I suppose I just did what I thought I wouldn’t do, and go off on a political rant. I am sorry. If you’re still reading, well done! Above is my own opinion, and if you disagree with me, I respect your right to. I just hope you respect mine. And after saying/ranting all of the above, I think what I feel today, above everything, is grateful. I am truly grateful that I live in a democratic country, where I can write and talk about and air my views publicly. I don’t have to live under the fear that what I believe or how I vote this evening is going to cause me oppression or persecution. I am a born again Christian, and support several charities that work with the persecuted church in other countries. As my knowledge of the atrocities that take place around the world grows, so does my appreciation for this country’s system.
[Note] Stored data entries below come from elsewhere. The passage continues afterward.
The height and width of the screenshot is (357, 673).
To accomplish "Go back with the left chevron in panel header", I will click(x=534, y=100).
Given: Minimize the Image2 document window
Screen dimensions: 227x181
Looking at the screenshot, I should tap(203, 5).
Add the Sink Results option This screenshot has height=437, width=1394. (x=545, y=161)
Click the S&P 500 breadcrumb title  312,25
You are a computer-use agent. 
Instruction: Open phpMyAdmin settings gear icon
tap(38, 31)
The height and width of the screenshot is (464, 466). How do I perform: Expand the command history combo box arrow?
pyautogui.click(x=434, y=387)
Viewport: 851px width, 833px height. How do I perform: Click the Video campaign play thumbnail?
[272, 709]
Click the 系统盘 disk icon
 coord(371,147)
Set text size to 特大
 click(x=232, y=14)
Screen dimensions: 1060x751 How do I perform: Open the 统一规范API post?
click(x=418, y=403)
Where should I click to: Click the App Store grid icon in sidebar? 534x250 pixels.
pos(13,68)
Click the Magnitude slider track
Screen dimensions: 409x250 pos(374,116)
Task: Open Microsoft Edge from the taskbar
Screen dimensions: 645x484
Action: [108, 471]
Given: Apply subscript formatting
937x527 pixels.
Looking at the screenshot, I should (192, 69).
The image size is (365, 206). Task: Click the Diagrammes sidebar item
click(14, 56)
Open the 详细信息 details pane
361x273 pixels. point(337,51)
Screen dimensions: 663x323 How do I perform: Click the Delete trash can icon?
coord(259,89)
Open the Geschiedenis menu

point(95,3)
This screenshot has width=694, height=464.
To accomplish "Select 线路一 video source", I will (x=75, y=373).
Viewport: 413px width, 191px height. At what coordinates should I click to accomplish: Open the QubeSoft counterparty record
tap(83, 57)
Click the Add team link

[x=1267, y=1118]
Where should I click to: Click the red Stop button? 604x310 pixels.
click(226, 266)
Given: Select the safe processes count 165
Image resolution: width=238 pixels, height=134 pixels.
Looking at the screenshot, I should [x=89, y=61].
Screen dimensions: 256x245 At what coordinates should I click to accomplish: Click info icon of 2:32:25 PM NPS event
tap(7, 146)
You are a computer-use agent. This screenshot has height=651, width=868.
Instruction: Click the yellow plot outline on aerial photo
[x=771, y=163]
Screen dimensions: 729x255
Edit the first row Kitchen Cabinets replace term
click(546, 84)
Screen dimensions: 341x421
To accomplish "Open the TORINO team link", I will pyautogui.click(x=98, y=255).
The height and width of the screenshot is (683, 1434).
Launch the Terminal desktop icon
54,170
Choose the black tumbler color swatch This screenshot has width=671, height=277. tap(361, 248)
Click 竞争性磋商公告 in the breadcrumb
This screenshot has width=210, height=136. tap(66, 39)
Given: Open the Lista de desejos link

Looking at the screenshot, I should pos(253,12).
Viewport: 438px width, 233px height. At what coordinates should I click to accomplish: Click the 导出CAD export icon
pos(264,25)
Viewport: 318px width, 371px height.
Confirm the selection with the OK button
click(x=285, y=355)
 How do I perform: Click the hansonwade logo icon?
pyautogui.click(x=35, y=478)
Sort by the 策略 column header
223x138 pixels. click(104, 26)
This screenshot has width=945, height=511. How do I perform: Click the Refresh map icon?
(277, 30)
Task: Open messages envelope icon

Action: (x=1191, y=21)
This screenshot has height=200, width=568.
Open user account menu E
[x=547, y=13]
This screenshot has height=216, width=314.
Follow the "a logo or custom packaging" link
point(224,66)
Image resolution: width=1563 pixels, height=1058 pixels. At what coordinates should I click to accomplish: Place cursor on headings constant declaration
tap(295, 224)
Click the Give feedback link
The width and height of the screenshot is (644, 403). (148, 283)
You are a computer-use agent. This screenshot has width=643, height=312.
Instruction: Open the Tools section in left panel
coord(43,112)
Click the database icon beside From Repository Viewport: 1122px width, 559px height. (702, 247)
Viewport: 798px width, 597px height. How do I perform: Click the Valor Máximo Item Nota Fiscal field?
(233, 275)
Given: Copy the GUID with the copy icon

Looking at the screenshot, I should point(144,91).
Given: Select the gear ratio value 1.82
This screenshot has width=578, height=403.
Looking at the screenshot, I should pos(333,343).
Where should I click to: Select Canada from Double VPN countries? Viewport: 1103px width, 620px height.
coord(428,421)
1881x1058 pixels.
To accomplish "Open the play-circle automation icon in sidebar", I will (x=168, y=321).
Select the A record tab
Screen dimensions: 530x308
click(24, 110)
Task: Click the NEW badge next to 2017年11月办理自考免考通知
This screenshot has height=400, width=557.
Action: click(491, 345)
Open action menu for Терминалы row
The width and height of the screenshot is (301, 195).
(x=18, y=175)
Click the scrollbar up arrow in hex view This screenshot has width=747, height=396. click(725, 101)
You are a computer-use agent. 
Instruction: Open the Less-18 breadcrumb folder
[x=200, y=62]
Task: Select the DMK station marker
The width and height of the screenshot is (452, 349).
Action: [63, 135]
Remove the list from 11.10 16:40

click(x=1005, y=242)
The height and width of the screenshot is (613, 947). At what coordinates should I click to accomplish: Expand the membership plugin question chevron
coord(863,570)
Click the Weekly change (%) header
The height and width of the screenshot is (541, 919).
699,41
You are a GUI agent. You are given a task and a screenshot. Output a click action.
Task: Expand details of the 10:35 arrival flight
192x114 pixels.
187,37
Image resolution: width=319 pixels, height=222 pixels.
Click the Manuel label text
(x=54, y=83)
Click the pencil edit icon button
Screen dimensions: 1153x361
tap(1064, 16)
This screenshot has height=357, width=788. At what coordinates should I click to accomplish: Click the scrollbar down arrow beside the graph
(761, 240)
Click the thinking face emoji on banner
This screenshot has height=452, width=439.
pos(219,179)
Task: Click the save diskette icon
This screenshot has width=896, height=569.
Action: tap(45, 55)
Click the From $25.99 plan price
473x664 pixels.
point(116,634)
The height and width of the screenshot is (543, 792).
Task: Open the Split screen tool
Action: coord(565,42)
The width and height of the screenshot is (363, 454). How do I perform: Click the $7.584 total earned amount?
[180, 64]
Flawed as it is, at least I have the right to my own voice. You only have to watch a few minutes of the news to see that in so many places across the world, minorities and majorities alike are being stamped on and trampled, crushed up in the most horrific ways, just to stop them doing what we do every single election, every single day, every single blog post or Facebook status. A hundred years ago, women died in excruciating ways so I can sit here today, read party manifestos and make up my own mind who I want to put a tick next to on the ballot paper. Millions of soldiers died in the time since then so I could maintain that right. I never, ever want to forget that or take it for granted. In an election, it’s so easy to get caught up in the ranting, and the negative aspects, focusing on the problems we have, and we kind of forget the problems we do not have. I know I have been guilty of that. So I’m reminding myself that I’m pretty privileged to live in this place, and I’m going to be thankful when I walk into the polling booth later. Whoever wins, I hope they remember that too!

3 thoughts on “The Vote

  1. This is powerful and meaningful comment. As another born again Christian I have some alignment with your views. Can I suggest that you edit to include some paragraphs… the text is very dense, though still meaningful and resonant for me.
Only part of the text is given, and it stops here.